The project won the Gold Medal at the Domus International Restoration Awards in 2020 and an Award of Merit from the South African Institute of Architects in 2022. The jury citations recognised what Booyens himself would describe as the central ambition of the project: not to produce a sanitised facsimile of the original, but to recover the material logic that had kept it standing.
House Yzerfontein
The most recent completed project, House Yzerfontein (2022–2024), appears at first to be a departure. The roof is concrete, not earth. The geometry was generated in Rhino and Grasshopper — parametric software that produces forms no draughtsman could describe by hand. The entrance door is 10mm mild steel, laser-cut in a pattern derived from the same parametric logic as the roof vault.
But look again. Two flat concrete planes at different gradients, connected by a freeform vaulted shell supported on tapered columns: this is the same problem Booyens has been working on for thirty years, restated in a new material. How do you use structural geometry to shelter a space efficiently, with the minimum material, in a way that responds to climate rather than ignoring it?
The early design iterations explored a honeycomb plywood structure — STP files generated in Rhino and Grasshopper for 5-axis CNC cutting in 18mm plywood. The fabrication cost was prohibitive. But the understanding of freeform geometry and structural optimisation that came from those iterations shaped every decision that followed.

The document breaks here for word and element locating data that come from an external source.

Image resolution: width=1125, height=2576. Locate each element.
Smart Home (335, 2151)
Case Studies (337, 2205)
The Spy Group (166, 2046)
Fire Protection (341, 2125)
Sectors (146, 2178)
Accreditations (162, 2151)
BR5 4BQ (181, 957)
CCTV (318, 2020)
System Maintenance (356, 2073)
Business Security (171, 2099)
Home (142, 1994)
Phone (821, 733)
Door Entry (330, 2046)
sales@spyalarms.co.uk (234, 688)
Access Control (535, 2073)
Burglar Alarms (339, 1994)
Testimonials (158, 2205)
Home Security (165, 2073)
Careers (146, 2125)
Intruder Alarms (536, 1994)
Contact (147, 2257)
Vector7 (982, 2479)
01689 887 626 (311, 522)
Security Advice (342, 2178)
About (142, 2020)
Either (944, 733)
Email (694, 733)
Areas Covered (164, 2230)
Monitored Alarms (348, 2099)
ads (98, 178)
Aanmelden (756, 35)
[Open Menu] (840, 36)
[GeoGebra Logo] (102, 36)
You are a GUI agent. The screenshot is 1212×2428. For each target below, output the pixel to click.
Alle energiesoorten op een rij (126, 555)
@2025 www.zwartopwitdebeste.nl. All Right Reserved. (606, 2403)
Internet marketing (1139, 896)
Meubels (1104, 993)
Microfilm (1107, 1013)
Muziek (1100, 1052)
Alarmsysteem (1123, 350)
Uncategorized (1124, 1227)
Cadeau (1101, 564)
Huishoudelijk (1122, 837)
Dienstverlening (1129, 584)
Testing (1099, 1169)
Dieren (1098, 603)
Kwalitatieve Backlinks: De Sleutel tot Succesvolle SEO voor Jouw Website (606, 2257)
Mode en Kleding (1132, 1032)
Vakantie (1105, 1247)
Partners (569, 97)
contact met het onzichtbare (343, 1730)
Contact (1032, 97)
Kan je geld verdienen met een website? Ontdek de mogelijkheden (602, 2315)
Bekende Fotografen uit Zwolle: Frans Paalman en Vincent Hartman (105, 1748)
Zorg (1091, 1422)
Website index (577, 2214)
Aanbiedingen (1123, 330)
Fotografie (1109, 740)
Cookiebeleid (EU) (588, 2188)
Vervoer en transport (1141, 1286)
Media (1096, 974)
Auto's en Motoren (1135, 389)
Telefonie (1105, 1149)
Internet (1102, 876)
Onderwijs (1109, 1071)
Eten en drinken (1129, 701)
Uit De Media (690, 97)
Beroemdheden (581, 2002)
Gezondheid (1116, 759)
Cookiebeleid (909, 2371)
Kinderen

The form is determined by structural logic and climate response. Beauty, as with the earth buildings, is the ineluctable result.
The Practice
Booyens runs a small independent practice from the Western Cape. The work ranges across scales and materials — earth buildings, concrete structures, restoration projects, conceptual work — but the underlying question remains consistent: how much can be done with how little? The least material to enclose the most space. The simplest system to maintain the most comfortable interior. The minimum intervention to achieve the maximum adaptation to climate.
This is not an aesthetic position. It is a practical and ecological one. A building that cannot sustain itself — that depends entirely on imported energy and materials — is a building poorly suited to its place. Booyens has spent three decades finding out what buildings suited to their place look like, and building them.